Set problem
Could you copy out, word for word, the records from the line holding "Task: Select the Potential column header" through the last line of the records, including both of those lines?

Records
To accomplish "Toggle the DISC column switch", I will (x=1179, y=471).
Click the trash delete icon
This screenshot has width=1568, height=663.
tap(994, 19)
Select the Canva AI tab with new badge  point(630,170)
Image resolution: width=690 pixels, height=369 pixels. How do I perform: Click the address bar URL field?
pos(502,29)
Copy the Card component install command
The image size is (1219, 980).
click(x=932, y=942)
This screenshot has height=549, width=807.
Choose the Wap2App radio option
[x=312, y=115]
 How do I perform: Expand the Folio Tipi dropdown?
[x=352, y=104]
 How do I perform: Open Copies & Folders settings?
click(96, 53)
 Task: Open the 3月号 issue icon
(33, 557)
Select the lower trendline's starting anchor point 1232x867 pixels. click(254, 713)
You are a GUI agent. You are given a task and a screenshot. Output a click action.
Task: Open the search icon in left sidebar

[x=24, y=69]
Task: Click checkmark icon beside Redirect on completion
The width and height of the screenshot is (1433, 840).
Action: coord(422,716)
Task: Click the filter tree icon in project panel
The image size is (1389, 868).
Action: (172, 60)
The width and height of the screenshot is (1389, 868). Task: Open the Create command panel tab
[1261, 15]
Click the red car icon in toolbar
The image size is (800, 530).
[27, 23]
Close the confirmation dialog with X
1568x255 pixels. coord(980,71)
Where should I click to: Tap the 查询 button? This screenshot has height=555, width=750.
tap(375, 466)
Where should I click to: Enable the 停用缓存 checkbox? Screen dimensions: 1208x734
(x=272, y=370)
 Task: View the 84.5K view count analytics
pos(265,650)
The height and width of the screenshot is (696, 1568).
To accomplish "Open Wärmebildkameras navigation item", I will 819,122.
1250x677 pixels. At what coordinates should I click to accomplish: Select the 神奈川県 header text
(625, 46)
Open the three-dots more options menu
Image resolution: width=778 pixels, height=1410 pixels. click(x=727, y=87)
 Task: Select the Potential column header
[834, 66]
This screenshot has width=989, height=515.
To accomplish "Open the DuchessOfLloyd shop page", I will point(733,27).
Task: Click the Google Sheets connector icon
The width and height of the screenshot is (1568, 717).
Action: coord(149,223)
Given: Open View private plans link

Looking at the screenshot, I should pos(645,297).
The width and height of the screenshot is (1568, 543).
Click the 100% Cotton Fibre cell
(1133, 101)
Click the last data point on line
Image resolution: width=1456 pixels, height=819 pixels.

Exercise response
 Task: Select the Potential column header
[834, 66]
This screenshot has width=989, height=515.
To accomplish "Open the DuchessOfLloyd shop page", I will point(733,27).
Task: Click the Google Sheets connector icon
The width and height of the screenshot is (1568, 717).
Action: coord(149,223)
Given: Open View private plans link

Looking at the screenshot, I should pos(645,297).
The width and height of the screenshot is (1568, 543).
Click the 100% Cotton Fibre cell
(1133, 101)
Click the last data point on line
Image resolution: width=1456 pixels, height=819 pixels.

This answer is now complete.